O conflito no Oriente Médio mostra profundas divisões entre a posição liderada por Washington e o recém-ascendente grupo de países pós-coloniais e em desenvolvimento
Muitos no Sul Global afirmam que Israel ocupou o território palestino e impôs discriminação e opressão semelhantes ao apartheid
Khushboo Razdan | South China Morning Post em Nova Iorque
Com apoiadores segurando pequenas bandeiras palestinas atrás de si e um tradicional lenço palestino coberto sobre seus ombros, o presidente sul-africano, Cyril Ramaphosa, apareceu em um comício público em Boksburg no sábado, expressando profunda preocupação com "as atrocidades que estão se desenrolando no Oriente Médio".
O presidente sul-africano, Cyril Ramaphosa, discursa em Boksburg, na África do Sul, neste sábado. Imagem: X/@CyrilRamaphosa |
Ramaphosa, um ex-ativista antiapartheid, prometeu que a África do Sul apoiaria os palestinos e os descreveu como tendo resistido à "ocupação israelense por quase 75 anos".

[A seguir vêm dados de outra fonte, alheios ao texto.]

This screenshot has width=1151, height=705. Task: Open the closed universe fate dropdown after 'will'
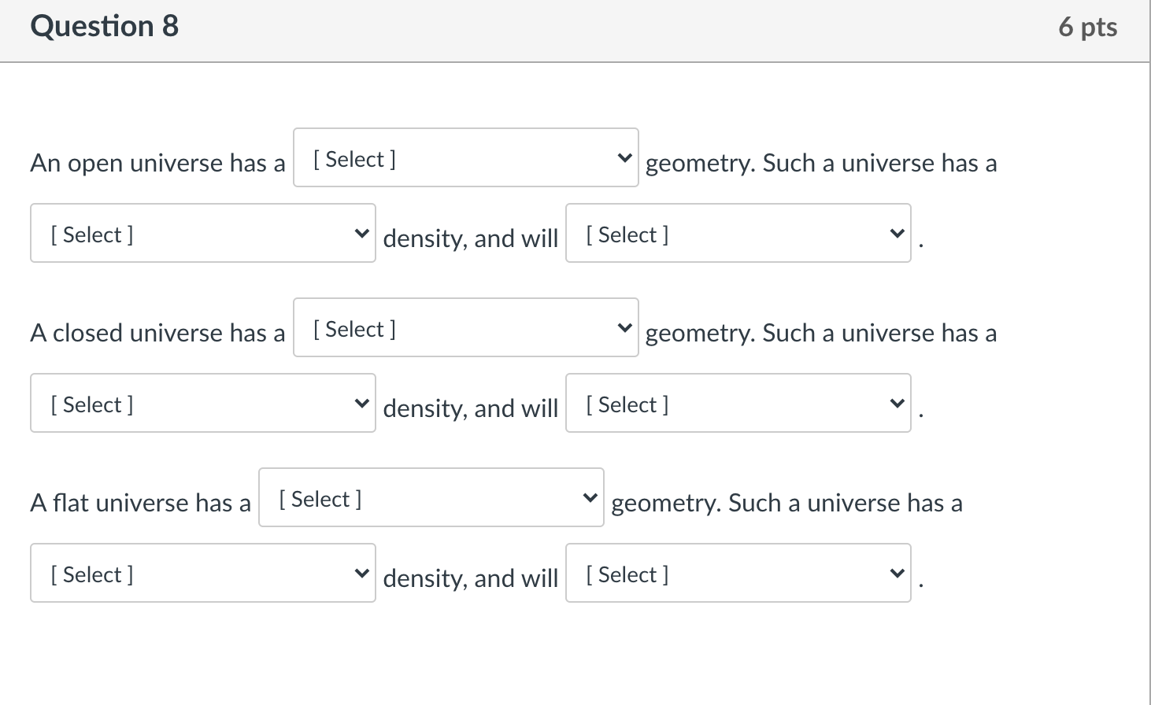coord(738,404)
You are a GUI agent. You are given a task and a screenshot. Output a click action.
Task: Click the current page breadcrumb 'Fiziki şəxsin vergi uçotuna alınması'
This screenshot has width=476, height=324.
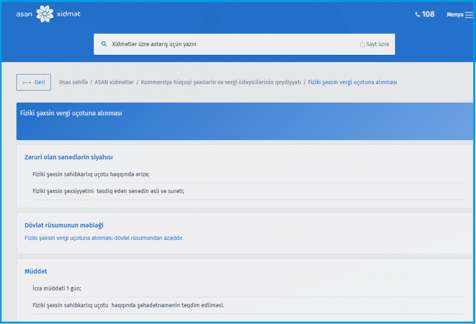[x=352, y=82]
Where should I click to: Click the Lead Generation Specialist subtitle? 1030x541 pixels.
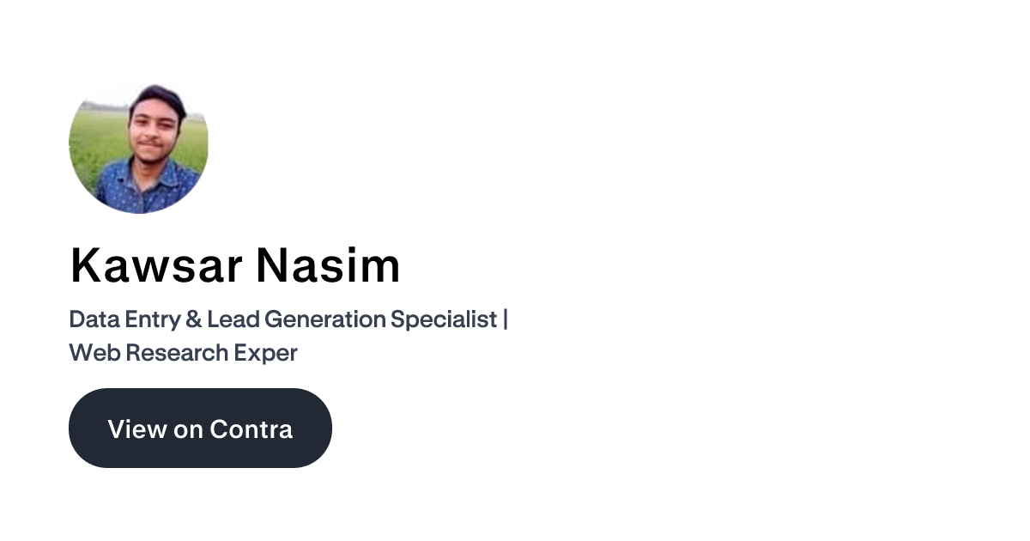click(x=288, y=319)
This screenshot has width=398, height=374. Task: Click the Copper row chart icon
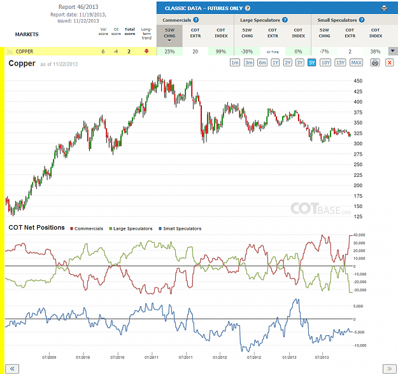coord(10,52)
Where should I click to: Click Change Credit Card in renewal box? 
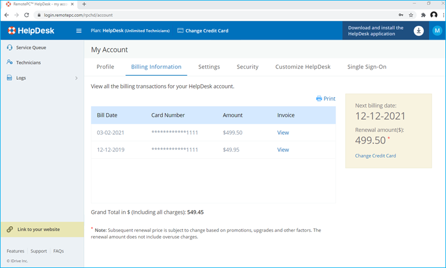375,156
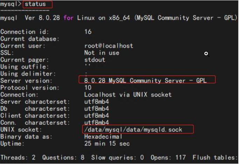The image size is (239, 164).
Task: Click the SSL Not in use text
Action: coord(102,53)
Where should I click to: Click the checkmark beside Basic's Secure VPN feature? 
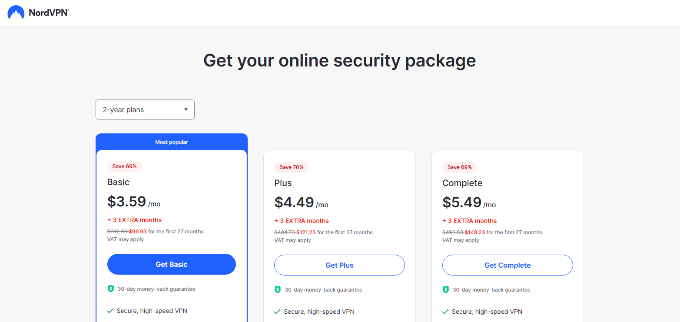(110, 311)
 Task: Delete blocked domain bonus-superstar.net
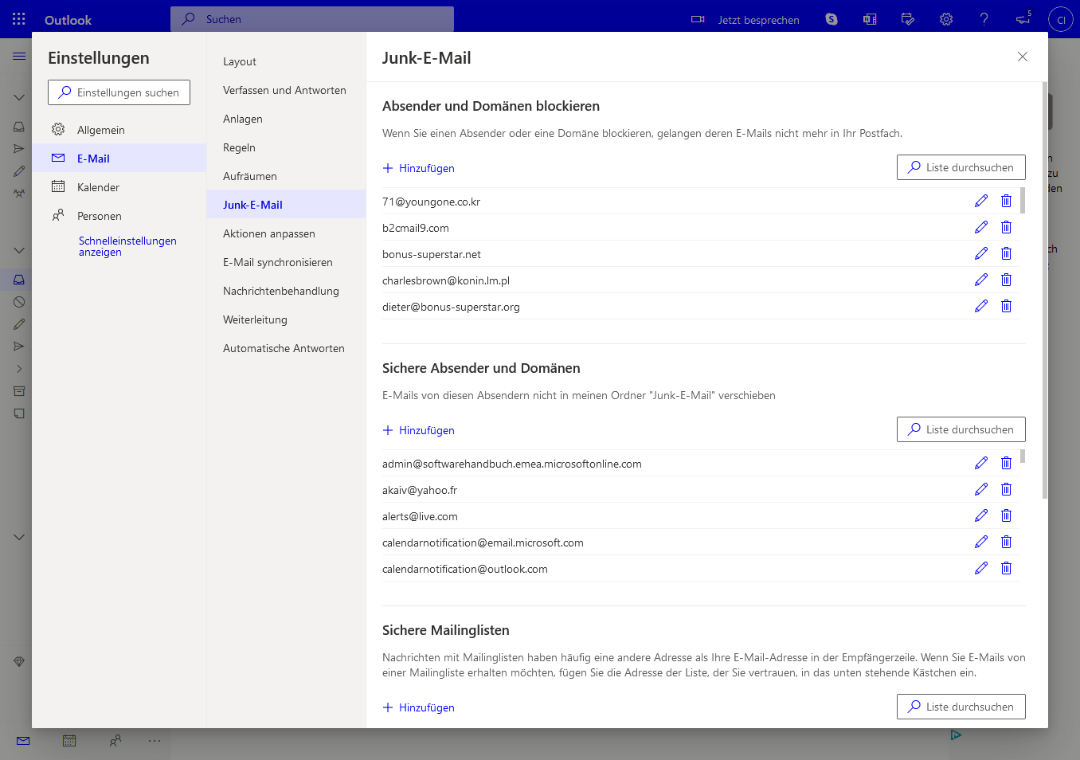1006,253
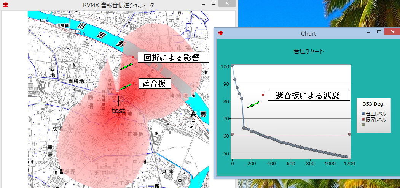Click green arrow beside 遮音板 label

tap(125, 87)
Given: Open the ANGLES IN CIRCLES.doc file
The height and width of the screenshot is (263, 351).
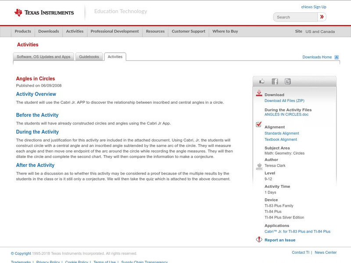Looking at the screenshot, I should [x=287, y=114].
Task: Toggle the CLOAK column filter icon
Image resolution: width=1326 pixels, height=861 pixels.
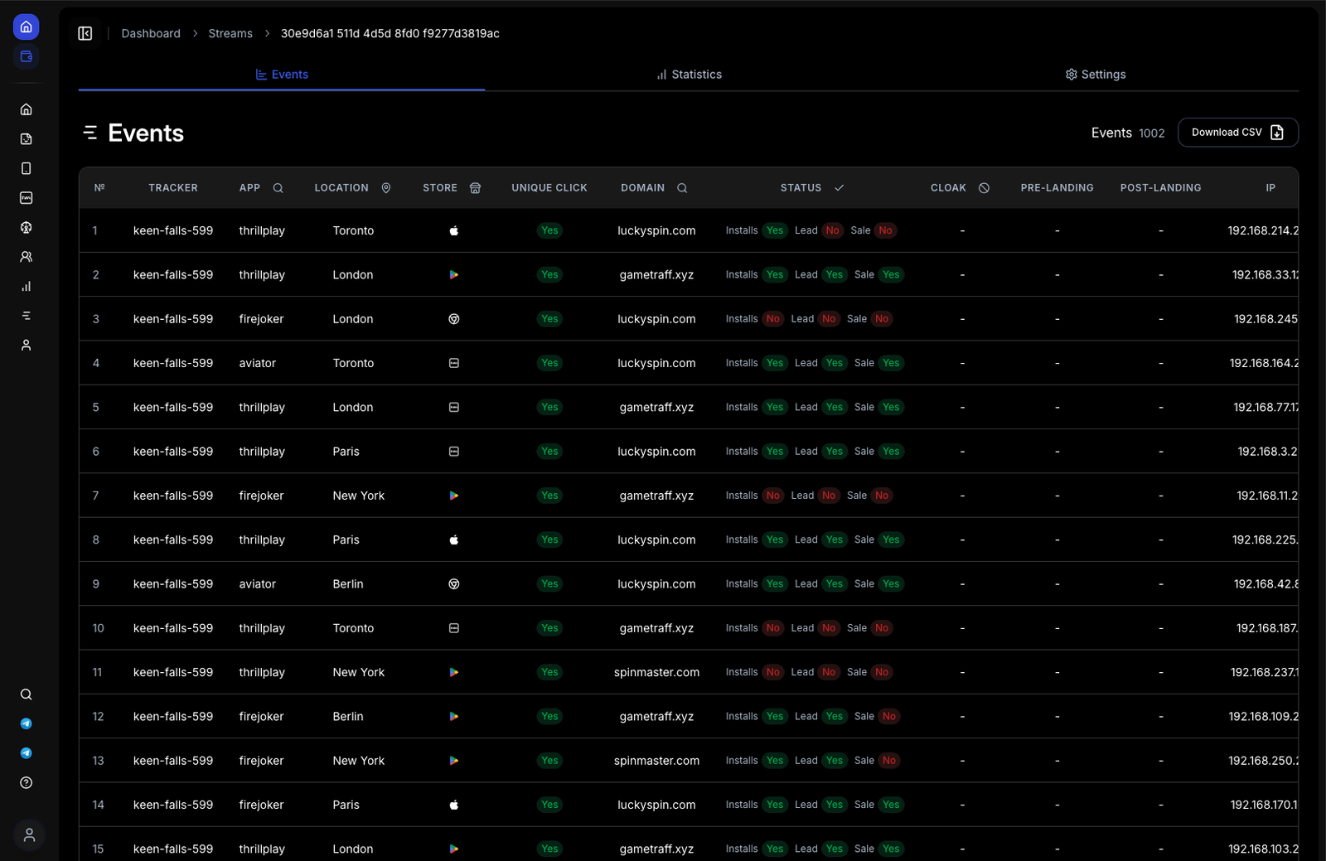Action: tap(984, 188)
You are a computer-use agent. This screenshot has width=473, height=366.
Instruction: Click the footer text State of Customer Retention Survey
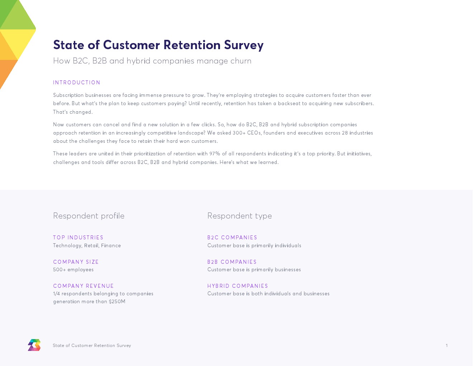tap(92, 346)
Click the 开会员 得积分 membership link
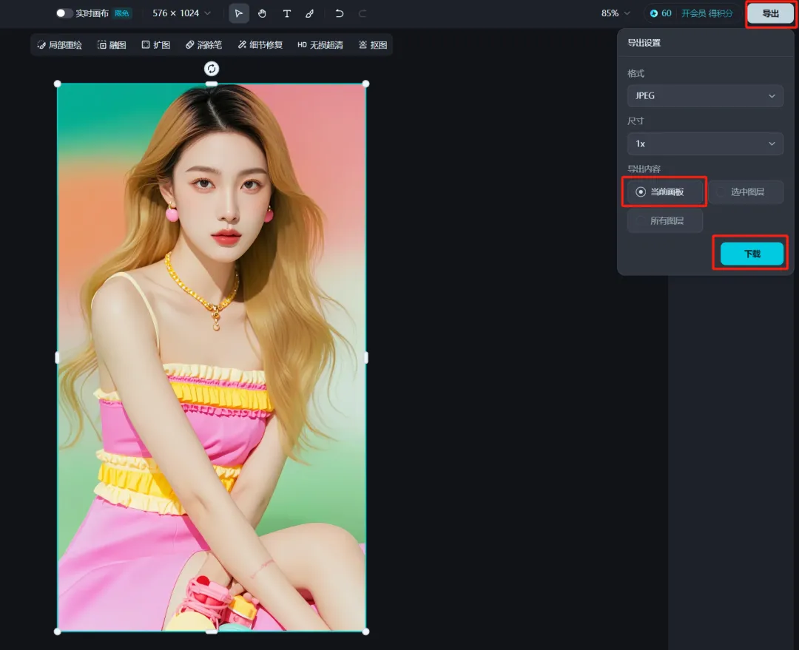Screen dimensions: 799x650 [x=707, y=13]
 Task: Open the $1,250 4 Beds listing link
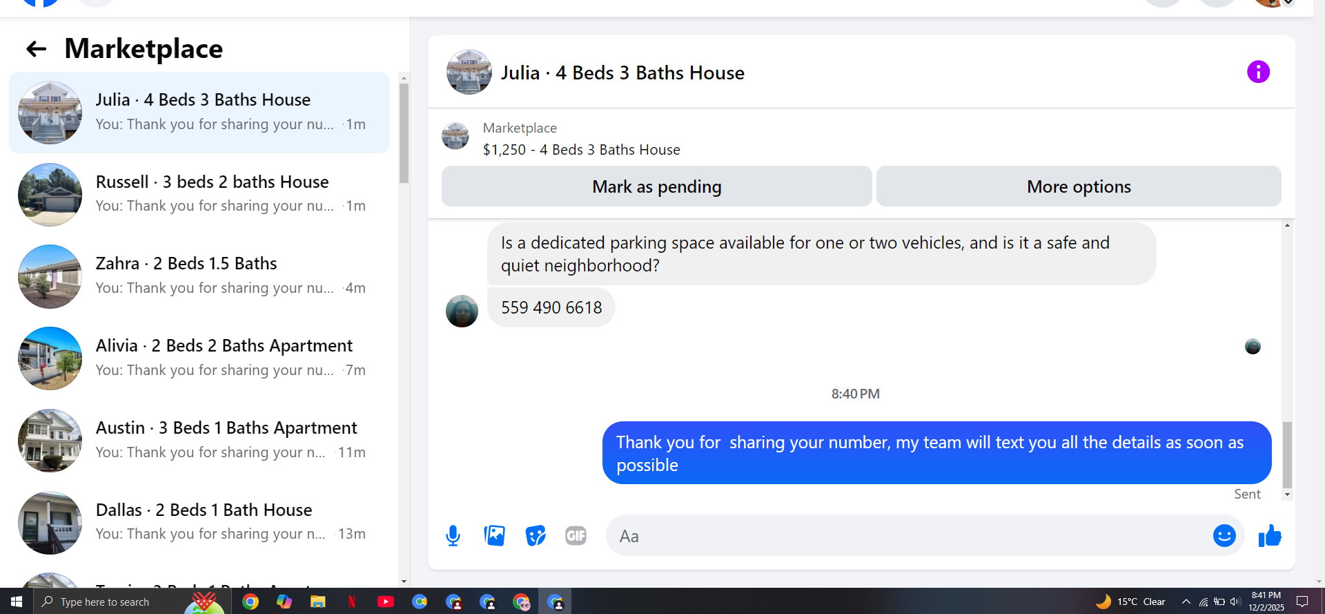[x=581, y=150]
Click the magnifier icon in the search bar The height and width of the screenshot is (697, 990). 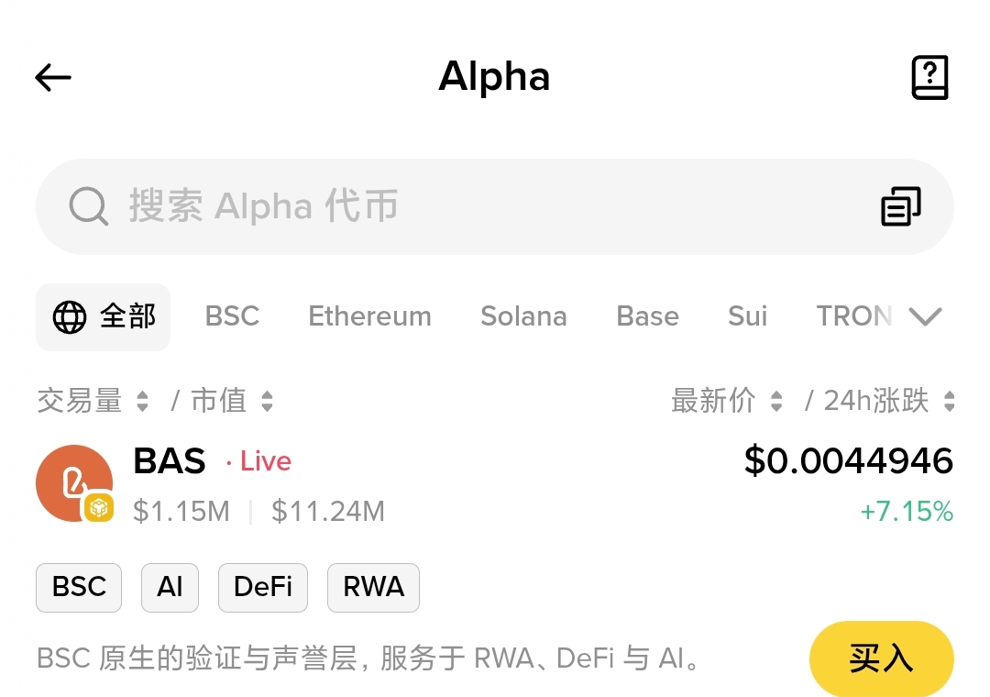pos(89,206)
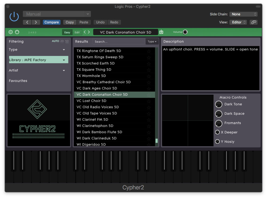
Task: Click Favourites in the Filtering panel
Action: pyautogui.click(x=18, y=81)
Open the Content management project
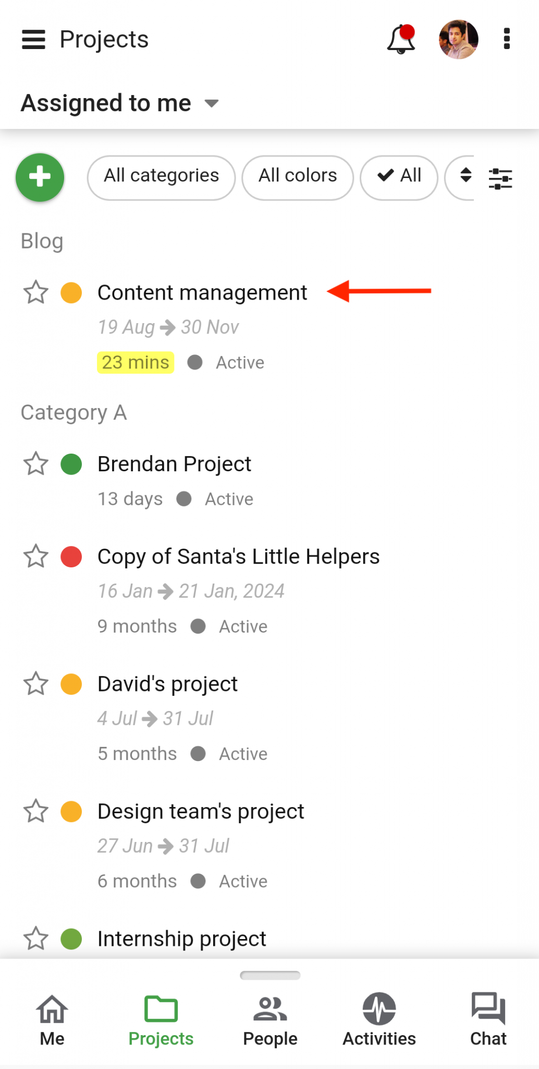This screenshot has height=1069, width=539. pyautogui.click(x=202, y=293)
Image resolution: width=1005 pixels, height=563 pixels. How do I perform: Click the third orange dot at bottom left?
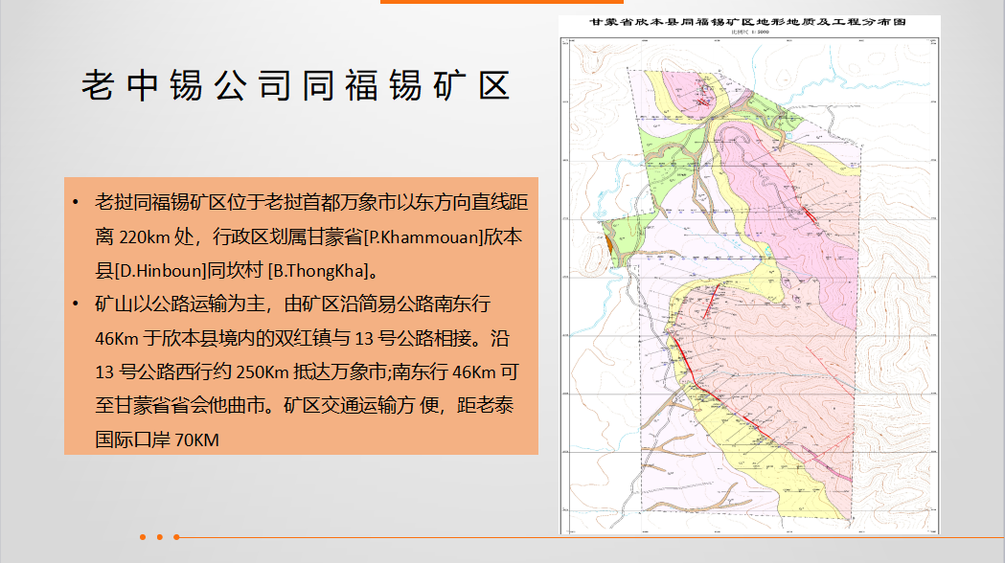pos(176,537)
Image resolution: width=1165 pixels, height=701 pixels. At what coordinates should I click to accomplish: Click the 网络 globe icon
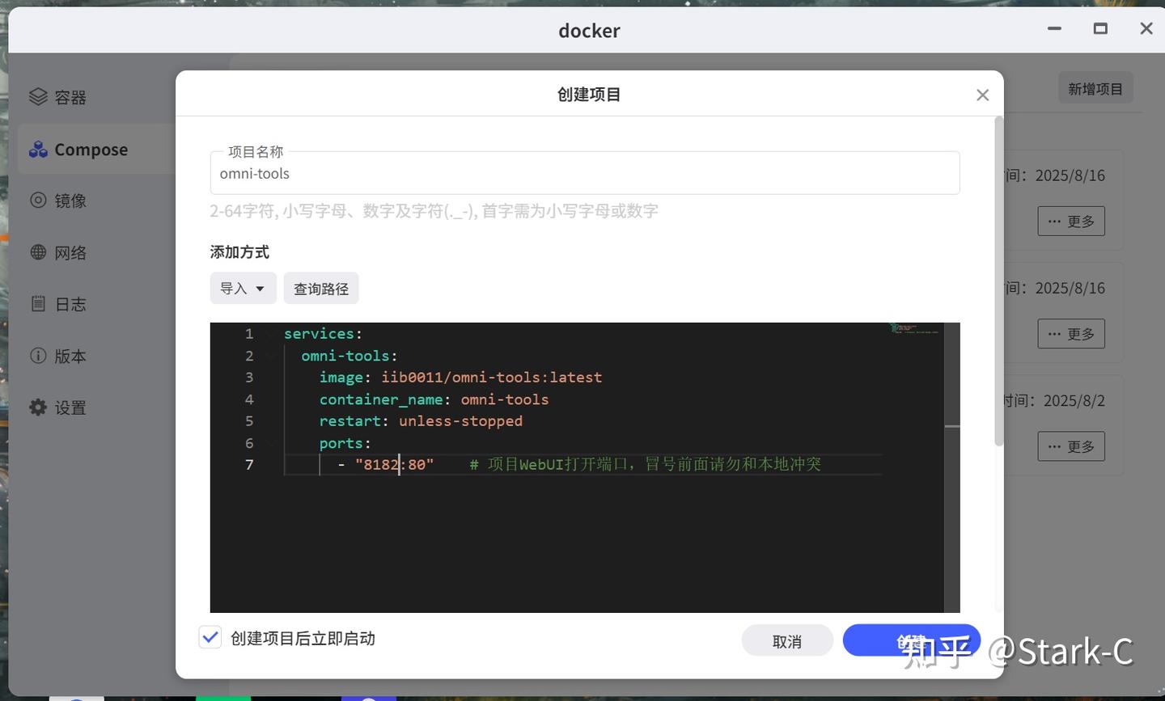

Seus comentários contrastaram fortemente com o apoio inabalável de Washington a Israel na defesa de suas cidades e cidadãos após um assalto surpresa pelo grupo militante palestino Hamas em 7 de outubro levou à morte de mais de 1.300 israelenses – a maioria civis. Um número desconhecido de pessoas, incluindo americanos, foi feito refém.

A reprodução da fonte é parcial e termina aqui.